TAREFA BREVE: Explique, em até três frases, por que a análise citada no texto sobre a revista Veja afirma que a publicação pretende revelar a verdade sobre os agrotóxicos.

19.5.12

A revista Veja e a insustentabilidade das suas verdades fabricadas


Já faz algum tempo que tento mostrar aos meus interlocutores as maracutaias da revista Veja, porta estandarte das publicações da Editora Abril.
A TV Record e a revista CartaCapital têm demonstrado de forma inequívoca que, além de praticar um jornalismo de péssima qualidade, a publicação com sede na Marginal do Tietê tem enveredado pelo mundo do crime, seja guiada pelo Carlinhos Cachoeira – hoje chamado de bicheiro e criminoso pela mídia, mas até ontem qualificado como empresário do ramo de jogos pela mesma – ou abrindo espaço para o seu sócio, senador Demóstenes Torres.
O impávido senador ocupou as páginas amarelas da porcalhona para detonar o Congresso e seus pares.
A revista articula notas, notícias, reportagens investigativas e outras artimanhas sempre de acordo com os seus interesses mais sórdidos.
Isso a parte da mídia não comprometida com os interesses corporativos do PIG (Partido da Imprensa Golpista, segundo Paulo Henrique Amorim) tem mostrado com sobras.
Hoje tive acesso, por indicação dos amigos virtuais do Twitter, a um artigo demolidor sobre as fraudes e interesses nebulosos da revistinha mais lida do país, mas que é chamada de revista de fofocas pela imprensa internacional.
Trata-se da análise de uma matéria de capa lidando com a delicada questão dos agrotóxicos. O texto é assinado por Elenita Malta Pereira, doutoranda em História na UFRGS. Primeiro li no blog Outras Palavras e depois no Observatório da Imprensa.
Leiam os trechos que selecionei (para ler a matéria na íntegra basta clicar no nome das publicações apontadas acima):

A matéria “A verdade sobre os agrotóxicos”, publicada na Veja (edição de 4/1/2012), revisita um tema que é alvo de polêmicas, oposições apaixonadas e amplas discussões no Brasil desde os anos 1970. No entanto, apesar de décadas de controvérsia, já no título, a revista demonstra que pretende revelar a verdade sobre o assunto. A Associação Brasileira de Agroecologia (ABA), em carta-resposta à Veja, considerou o tratamento dado a um tema tão controverso como “parcial e tendencioso”, apontando uma série de equívocos na reportagem.
(...)

Entradas para localizar palavras e elementos:

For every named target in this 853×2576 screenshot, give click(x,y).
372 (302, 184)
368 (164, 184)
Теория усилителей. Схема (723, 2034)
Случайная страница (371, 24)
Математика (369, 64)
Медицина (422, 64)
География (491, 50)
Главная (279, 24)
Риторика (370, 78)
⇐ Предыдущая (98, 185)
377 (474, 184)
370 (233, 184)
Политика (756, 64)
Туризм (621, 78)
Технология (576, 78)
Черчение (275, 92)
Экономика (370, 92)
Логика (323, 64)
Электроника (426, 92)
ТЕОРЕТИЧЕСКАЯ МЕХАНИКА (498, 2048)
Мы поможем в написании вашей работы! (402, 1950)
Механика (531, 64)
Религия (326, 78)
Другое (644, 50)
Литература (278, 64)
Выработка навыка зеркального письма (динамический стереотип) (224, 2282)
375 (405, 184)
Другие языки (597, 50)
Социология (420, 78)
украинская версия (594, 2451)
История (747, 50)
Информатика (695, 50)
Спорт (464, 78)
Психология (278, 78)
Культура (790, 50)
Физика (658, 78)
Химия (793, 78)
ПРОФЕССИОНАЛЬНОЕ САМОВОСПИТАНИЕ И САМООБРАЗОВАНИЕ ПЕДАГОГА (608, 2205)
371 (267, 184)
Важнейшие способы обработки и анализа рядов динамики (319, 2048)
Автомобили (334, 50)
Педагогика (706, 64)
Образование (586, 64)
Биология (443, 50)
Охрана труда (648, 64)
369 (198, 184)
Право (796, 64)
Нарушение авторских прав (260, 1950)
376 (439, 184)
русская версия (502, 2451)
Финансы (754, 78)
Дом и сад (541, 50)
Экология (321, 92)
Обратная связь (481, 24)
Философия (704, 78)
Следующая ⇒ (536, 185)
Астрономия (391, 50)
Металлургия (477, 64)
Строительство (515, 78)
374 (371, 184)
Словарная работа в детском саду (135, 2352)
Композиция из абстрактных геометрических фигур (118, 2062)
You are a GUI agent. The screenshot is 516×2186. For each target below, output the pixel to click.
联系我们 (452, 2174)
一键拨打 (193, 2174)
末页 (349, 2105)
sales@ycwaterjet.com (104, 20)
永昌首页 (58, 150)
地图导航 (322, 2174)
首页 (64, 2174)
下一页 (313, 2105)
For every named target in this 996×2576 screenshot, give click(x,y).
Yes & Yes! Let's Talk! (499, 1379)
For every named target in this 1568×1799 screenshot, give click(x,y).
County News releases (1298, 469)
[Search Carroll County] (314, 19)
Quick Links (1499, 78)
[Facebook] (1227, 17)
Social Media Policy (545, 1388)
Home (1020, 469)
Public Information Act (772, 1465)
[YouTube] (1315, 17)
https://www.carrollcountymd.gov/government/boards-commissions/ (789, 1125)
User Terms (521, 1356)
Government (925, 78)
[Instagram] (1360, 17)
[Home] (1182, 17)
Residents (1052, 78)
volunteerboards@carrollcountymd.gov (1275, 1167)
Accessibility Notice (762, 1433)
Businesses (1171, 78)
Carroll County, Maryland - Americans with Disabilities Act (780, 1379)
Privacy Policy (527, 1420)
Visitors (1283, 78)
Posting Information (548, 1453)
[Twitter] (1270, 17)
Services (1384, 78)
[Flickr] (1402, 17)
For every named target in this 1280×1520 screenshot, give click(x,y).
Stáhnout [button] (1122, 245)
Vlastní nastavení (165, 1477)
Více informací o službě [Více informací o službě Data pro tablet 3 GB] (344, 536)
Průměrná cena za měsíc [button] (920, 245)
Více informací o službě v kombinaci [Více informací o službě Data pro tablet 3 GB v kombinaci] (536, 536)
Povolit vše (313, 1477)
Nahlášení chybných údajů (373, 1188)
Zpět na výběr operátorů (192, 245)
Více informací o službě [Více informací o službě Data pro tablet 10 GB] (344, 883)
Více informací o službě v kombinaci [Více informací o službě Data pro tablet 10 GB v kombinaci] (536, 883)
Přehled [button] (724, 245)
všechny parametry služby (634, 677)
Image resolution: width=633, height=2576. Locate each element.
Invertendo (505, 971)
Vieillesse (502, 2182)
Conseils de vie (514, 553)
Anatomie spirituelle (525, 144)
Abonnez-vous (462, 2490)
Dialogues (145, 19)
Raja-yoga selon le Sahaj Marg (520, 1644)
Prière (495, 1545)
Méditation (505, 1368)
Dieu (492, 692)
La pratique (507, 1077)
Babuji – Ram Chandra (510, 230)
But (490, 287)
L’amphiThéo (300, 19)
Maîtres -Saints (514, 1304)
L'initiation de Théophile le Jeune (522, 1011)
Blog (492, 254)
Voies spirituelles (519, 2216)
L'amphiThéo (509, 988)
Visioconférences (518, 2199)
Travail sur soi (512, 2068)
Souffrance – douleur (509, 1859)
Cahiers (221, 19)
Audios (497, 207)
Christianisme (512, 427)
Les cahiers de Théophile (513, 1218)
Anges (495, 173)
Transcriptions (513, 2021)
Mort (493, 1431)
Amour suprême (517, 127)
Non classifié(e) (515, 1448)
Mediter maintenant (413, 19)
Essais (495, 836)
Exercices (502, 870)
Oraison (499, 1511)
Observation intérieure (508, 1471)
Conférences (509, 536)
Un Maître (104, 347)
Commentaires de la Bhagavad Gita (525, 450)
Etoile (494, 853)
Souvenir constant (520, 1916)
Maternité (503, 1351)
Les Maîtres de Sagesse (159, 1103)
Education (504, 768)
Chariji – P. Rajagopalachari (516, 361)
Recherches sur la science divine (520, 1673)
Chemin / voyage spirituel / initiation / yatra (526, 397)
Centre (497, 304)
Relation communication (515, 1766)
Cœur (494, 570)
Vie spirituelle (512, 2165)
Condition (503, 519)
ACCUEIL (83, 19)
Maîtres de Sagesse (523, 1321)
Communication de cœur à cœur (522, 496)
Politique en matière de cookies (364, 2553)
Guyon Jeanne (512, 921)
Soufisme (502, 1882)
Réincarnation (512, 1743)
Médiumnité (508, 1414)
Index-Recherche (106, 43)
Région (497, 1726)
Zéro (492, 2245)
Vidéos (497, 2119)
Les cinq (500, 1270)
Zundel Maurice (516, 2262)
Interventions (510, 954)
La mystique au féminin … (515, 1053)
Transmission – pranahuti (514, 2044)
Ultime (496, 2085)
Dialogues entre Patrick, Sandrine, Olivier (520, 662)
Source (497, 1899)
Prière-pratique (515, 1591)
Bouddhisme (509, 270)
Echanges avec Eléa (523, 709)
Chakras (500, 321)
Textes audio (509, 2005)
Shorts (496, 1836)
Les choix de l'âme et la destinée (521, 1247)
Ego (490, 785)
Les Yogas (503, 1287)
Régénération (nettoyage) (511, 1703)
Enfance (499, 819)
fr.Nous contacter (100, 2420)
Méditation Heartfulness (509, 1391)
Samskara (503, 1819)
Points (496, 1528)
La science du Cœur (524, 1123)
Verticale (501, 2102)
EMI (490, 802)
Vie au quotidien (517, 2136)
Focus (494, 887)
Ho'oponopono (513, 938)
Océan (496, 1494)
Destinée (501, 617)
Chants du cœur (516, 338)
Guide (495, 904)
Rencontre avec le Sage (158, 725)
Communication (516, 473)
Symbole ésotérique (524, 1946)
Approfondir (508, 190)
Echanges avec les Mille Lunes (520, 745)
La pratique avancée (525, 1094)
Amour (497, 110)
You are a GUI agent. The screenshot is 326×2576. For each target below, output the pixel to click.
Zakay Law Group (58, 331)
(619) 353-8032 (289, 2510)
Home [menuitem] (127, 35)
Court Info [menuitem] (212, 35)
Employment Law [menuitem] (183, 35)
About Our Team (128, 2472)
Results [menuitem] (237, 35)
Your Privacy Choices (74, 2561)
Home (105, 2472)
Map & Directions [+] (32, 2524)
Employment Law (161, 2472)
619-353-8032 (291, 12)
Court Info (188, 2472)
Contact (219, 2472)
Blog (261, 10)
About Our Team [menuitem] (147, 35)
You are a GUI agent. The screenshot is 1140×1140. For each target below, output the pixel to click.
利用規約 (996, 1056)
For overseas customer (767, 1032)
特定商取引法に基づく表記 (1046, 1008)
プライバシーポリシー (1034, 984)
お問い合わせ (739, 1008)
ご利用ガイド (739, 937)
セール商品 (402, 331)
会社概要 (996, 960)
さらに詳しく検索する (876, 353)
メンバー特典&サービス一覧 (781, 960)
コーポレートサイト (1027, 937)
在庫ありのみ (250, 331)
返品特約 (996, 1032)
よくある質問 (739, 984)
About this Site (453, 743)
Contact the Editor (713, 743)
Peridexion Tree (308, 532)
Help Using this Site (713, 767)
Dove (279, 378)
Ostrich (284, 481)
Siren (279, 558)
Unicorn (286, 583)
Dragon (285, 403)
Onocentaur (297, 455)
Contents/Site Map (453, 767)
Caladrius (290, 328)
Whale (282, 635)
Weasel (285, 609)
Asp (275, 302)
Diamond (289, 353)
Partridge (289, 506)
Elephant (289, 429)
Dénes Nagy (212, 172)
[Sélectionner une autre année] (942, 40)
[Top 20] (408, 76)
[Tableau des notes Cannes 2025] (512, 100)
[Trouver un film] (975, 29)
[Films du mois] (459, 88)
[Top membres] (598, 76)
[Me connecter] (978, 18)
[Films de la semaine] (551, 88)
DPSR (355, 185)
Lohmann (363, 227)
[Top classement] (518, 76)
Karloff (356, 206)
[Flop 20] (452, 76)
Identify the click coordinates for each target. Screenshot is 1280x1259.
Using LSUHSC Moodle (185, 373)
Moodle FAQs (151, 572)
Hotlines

RESPOSTA CORRETA: A análise se baseia no próprio título da matéria, “A verdade sobre os agrotóxicos”, publicada na edição de 4/1/2012. O tema é alvo de polêmicas no Brasil desde os anos 1970, mas a revista já anuncia no título que vai apresentar a verdade sobre o assunto.